"I love what I do, but I’ve never liked being recognised or being in the spotlight."
These are the words of Avicci, who passed away yesterday. I was genuinely saddened to hear of his loss and it spoke to me of the relentless harshness of life on the road. Whilst I (obviously!) never came close to acclaim on his scale, I have wrestled with my own demons over the years, attempting maintain a healthy work-life balance whilst putting my body through the mincer week-in week-out for a modest paycheck.
Over the past few years I've stepped back from my own personal brink only to find I'd spent years being held together by caffeine, alcohol, ibuprofen, vitamins & narcotics... all justified to myself on the basis that I needed them to cope with the weekend's rigours.

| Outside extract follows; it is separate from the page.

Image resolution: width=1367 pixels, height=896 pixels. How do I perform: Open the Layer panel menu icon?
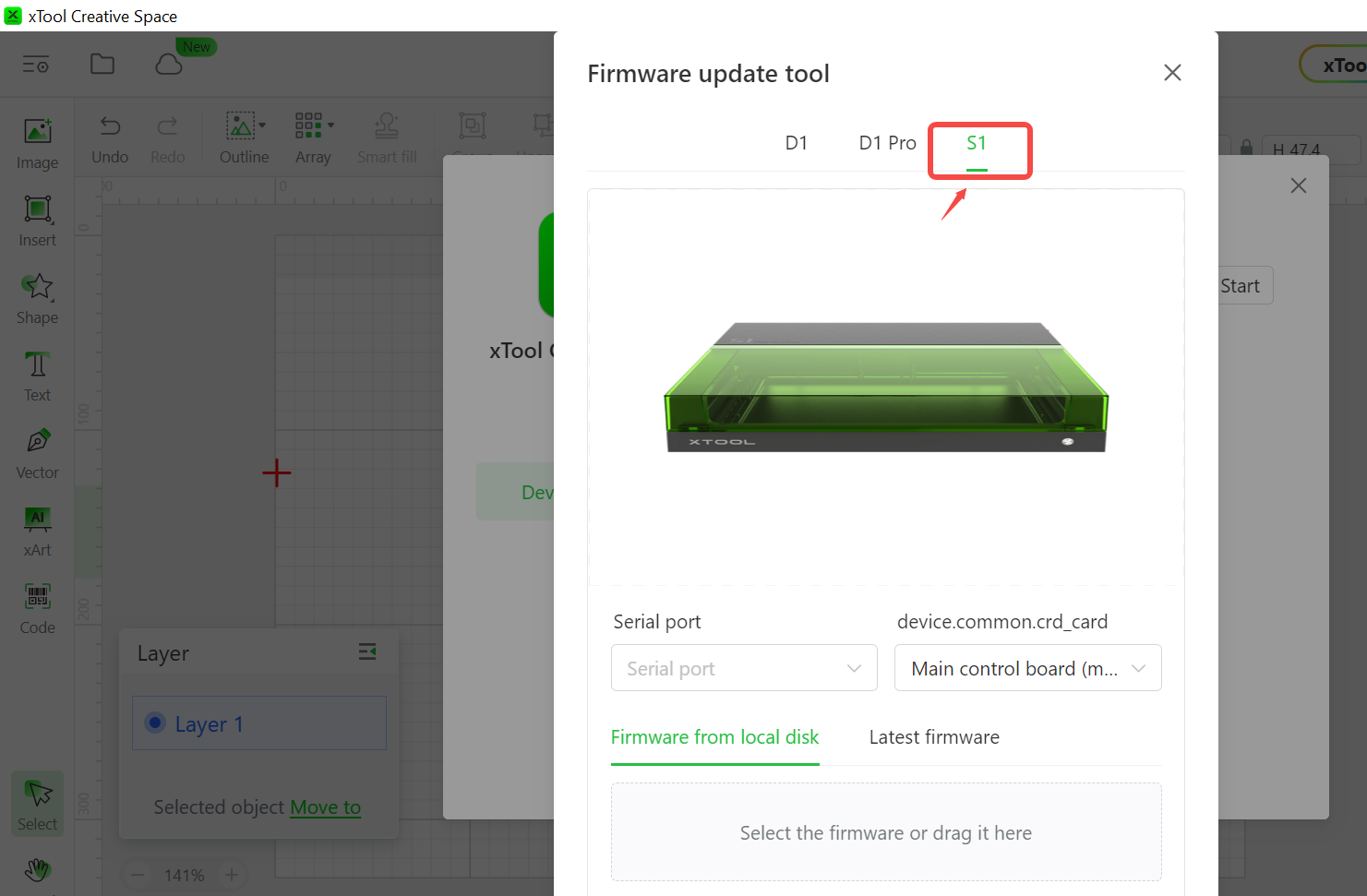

As an introvert (INFP-T), I also found myself often thrust into a deeply uncomfortable spotlight. I always found solace during my time behind the decks and I *loved* my time playing music to people. This was MY time. A time when I felt truly free and where my spirit soared. But as a counterpoint to that I often felt enslaved by the social pressures that came with the extravert party scene, not to mention the extreme harshness of my travel schedules. The minute I finished playing I always wished I could be transported to the sanctity of my hotel room, or better still back to the privacy of my room at home.
Avicci said this in a recent interview, and it sums up my own perspective perfectly.
"I had to stop touring, because I couldn’t read my emotions the right way. The whole thing was about success for the sake of success. I wasn’t getting any happiness anymore."
As the Guardian pointed out in their recent piece on his death, 'popularity can often feel like ritual sacrifice, as we build people up only to stand captivated as they descend – into addiction, into turmoil, into avīci.'
These are the demons many performers deal with, each and every time you see them play. Be compassionate with *your* demands on them.